_What you need to do:_
The range to repeat runs from the line with "This screenshot has width=922, height=529." to the last line below, both ends included; give it exactly and without pictures.

Saved data entries
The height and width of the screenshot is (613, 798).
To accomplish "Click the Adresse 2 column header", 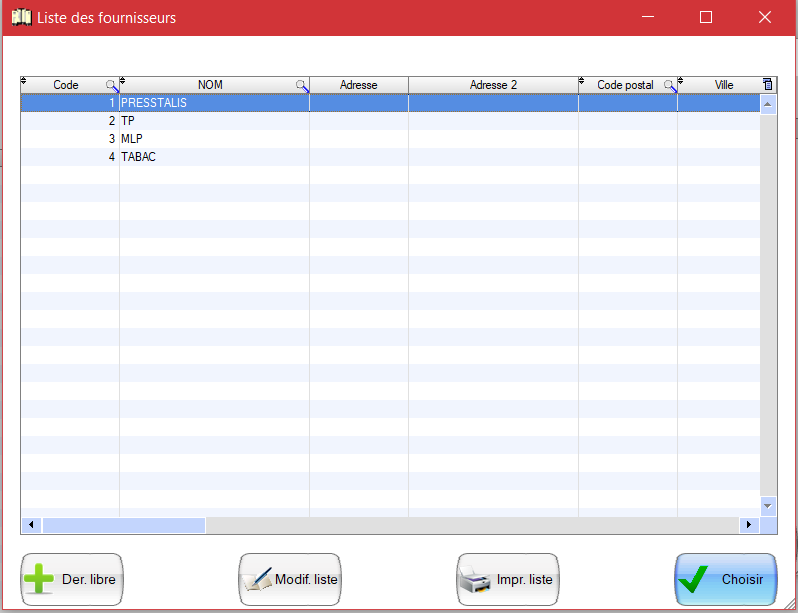I will [493, 86].
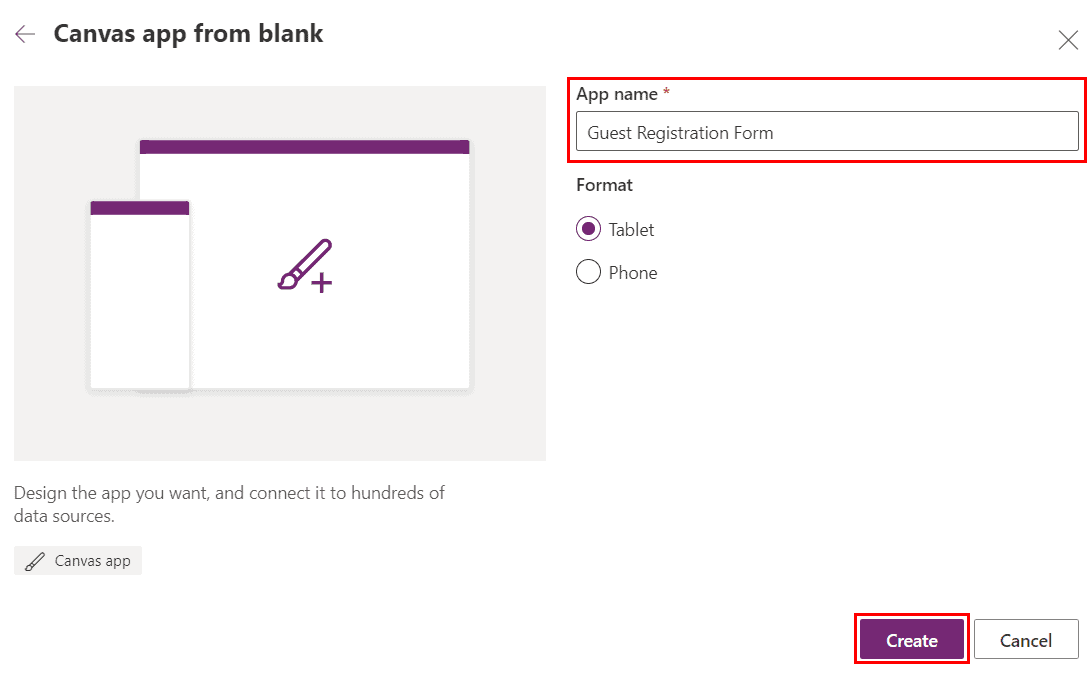Select the Phone format option

589,272
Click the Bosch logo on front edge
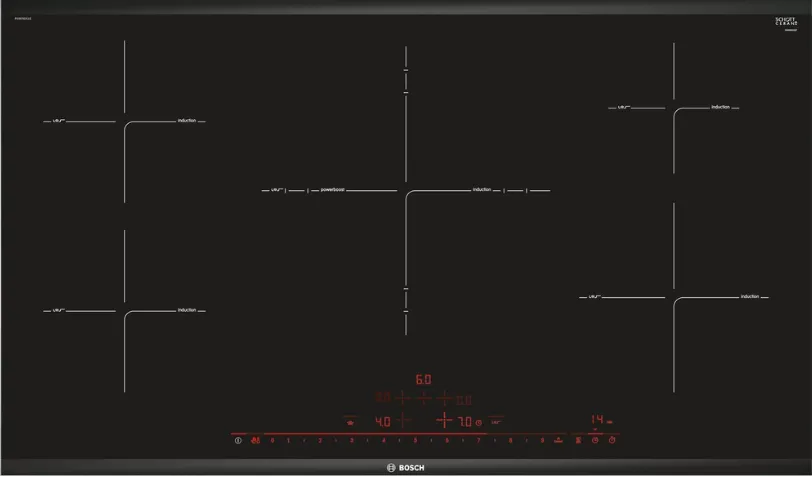This screenshot has width=812, height=477. pyautogui.click(x=405, y=468)
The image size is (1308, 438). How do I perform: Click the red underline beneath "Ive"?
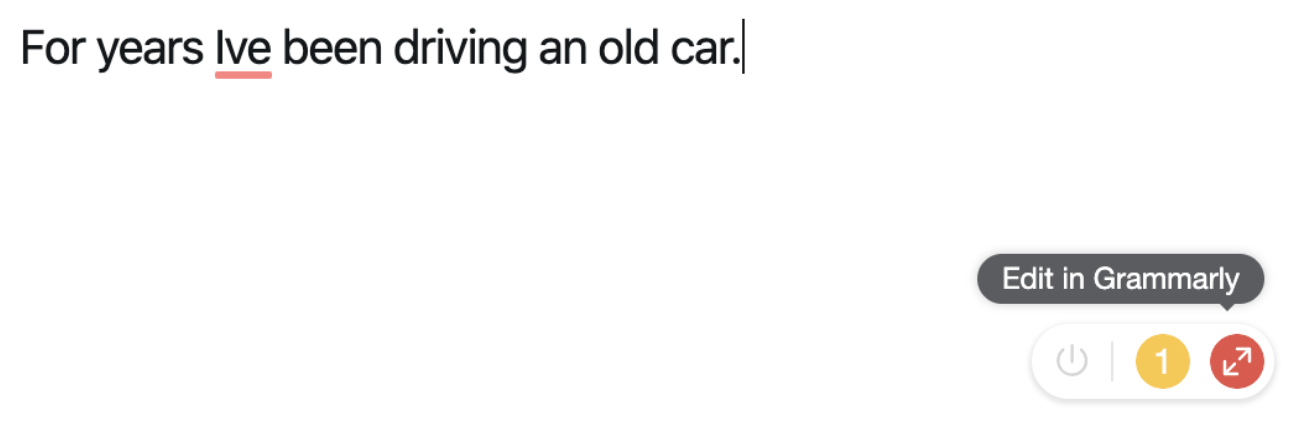pos(243,74)
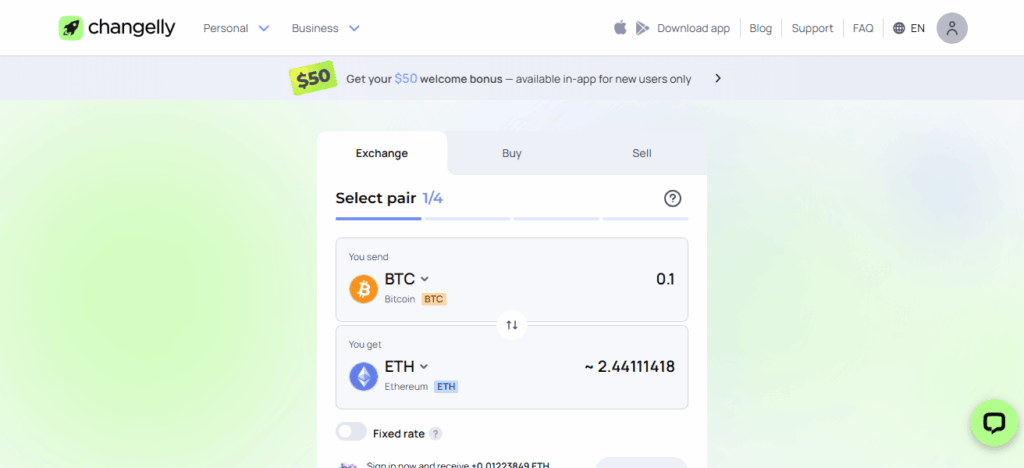Switch to the Sell tab

642,153
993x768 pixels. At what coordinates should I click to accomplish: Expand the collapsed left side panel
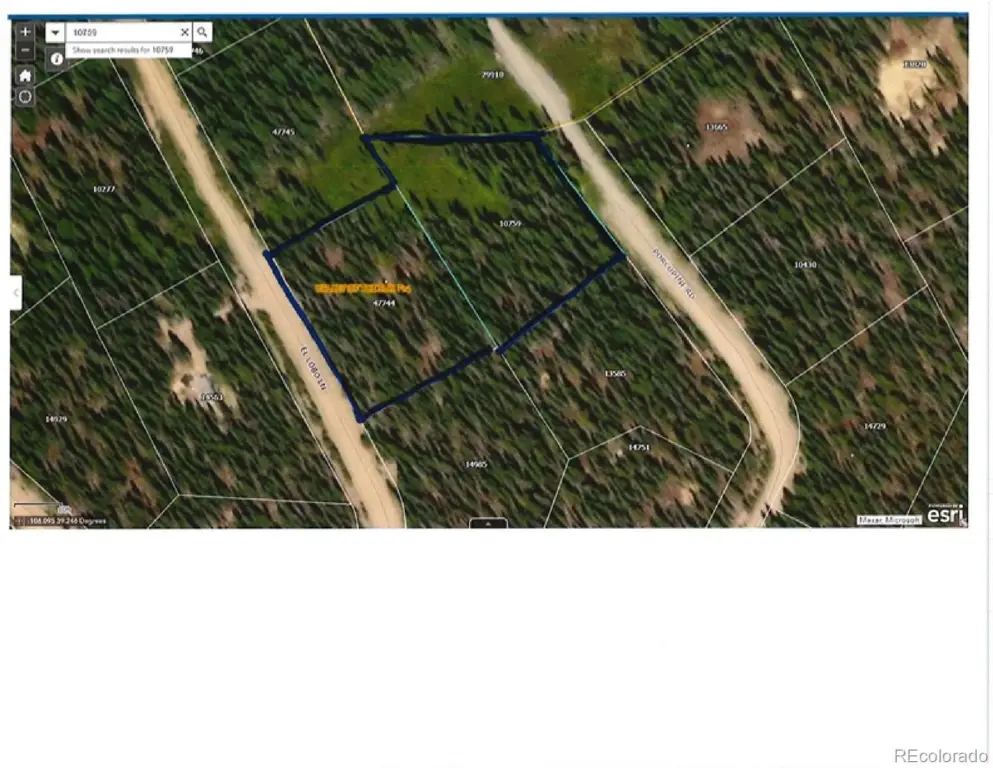15,292
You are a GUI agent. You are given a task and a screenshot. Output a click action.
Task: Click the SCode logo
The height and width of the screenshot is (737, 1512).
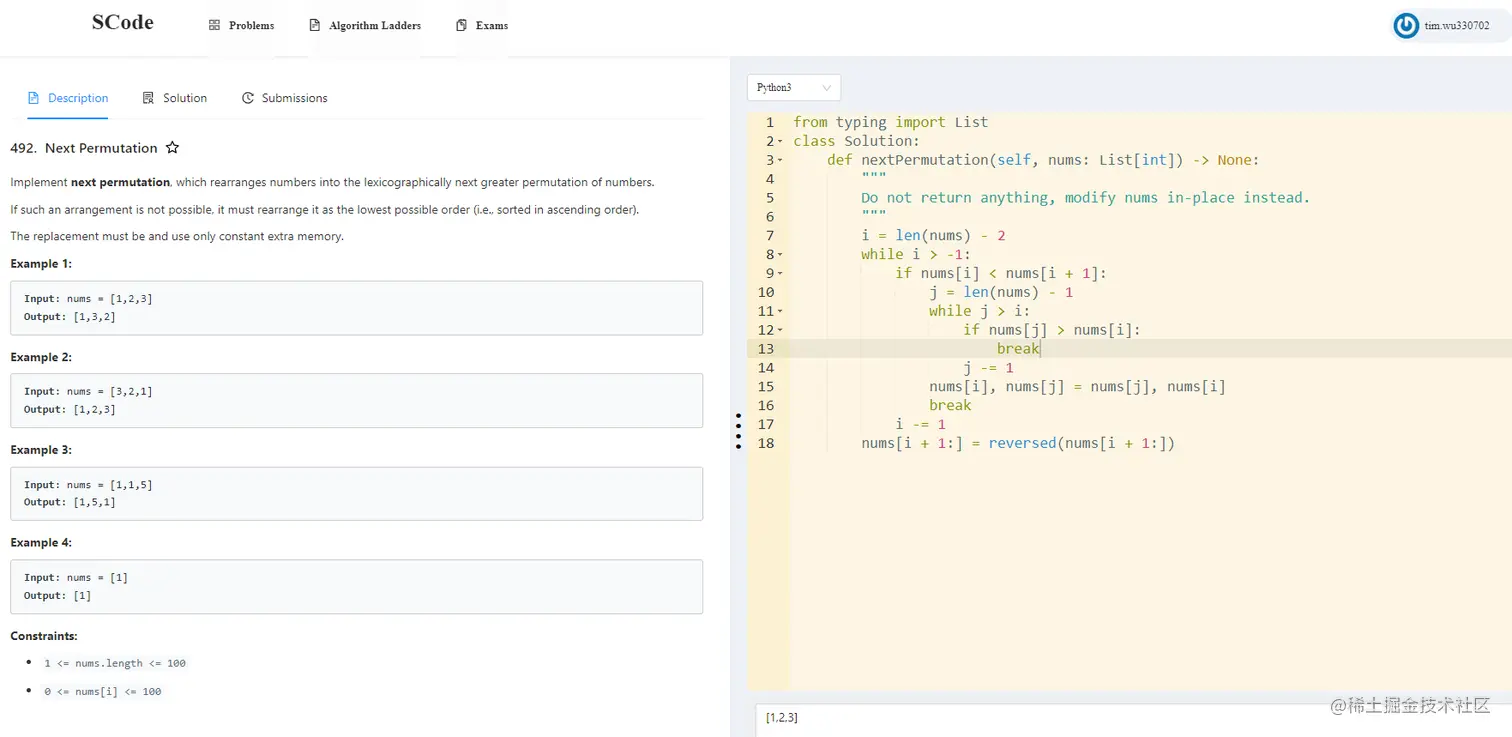(122, 21)
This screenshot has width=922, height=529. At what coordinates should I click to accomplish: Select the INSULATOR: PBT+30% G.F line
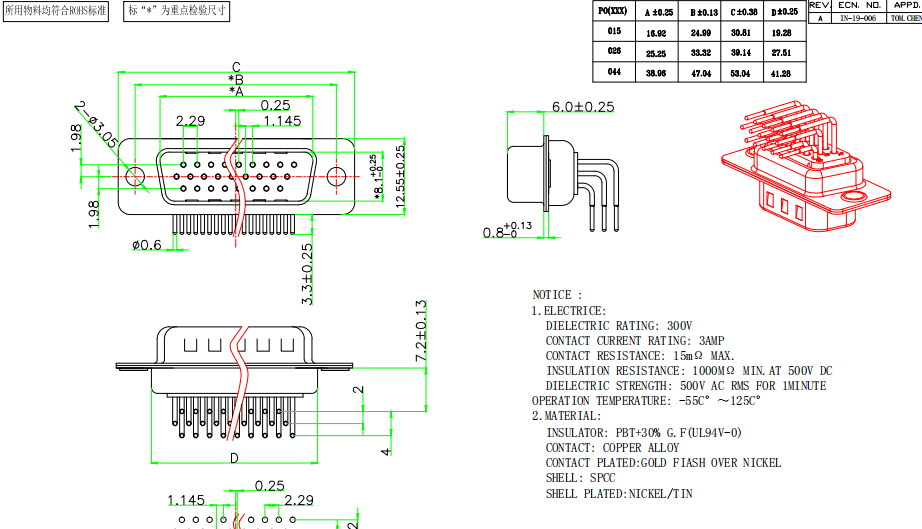tap(643, 433)
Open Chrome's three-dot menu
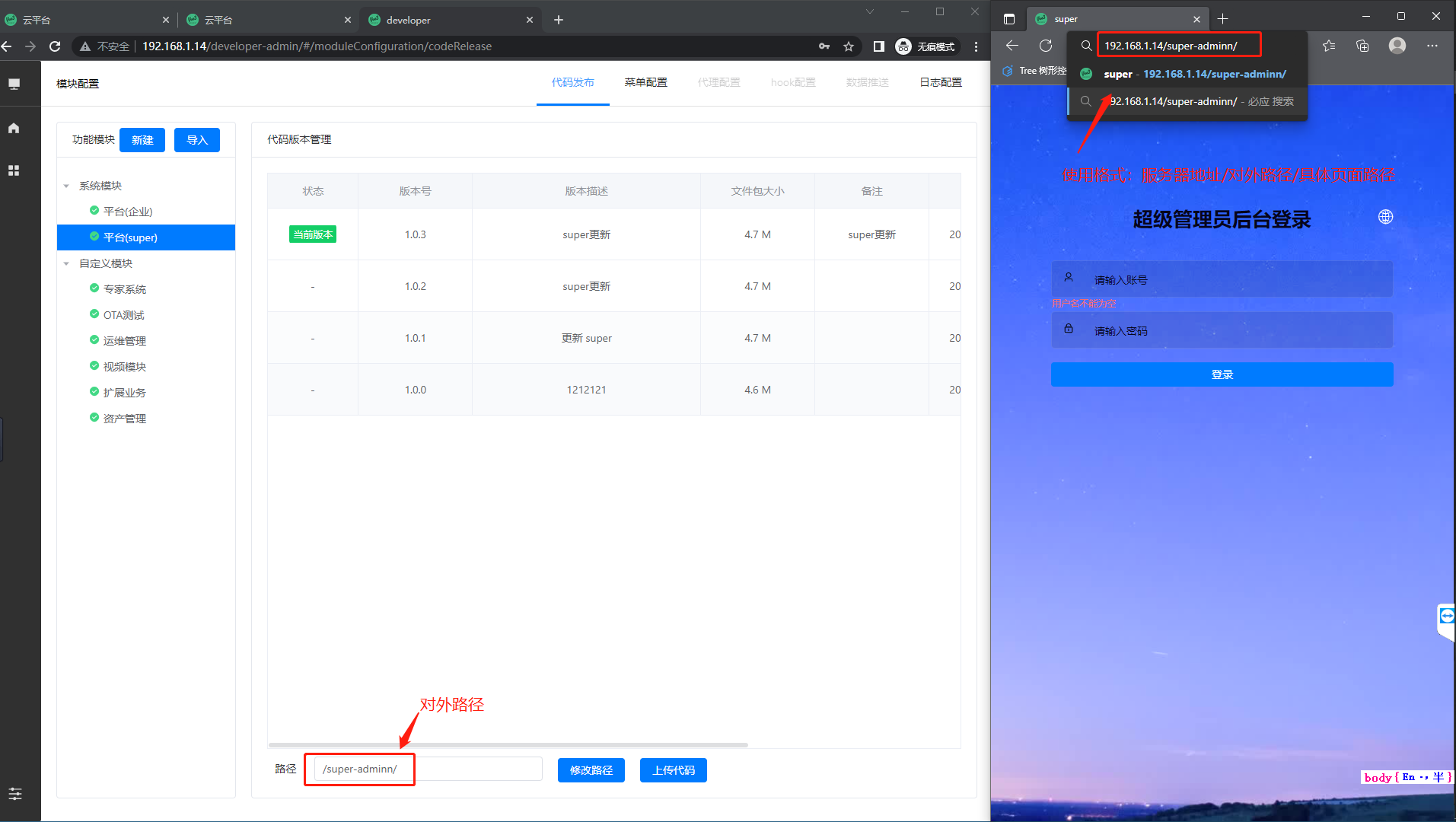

_Solved problem:_
This screenshot has width=922, height=529. At what coordinates should I click to accomplish: Select the INSULATOR: PBT+30% G.F line
tap(643, 433)
Open Chrome's three-dot menu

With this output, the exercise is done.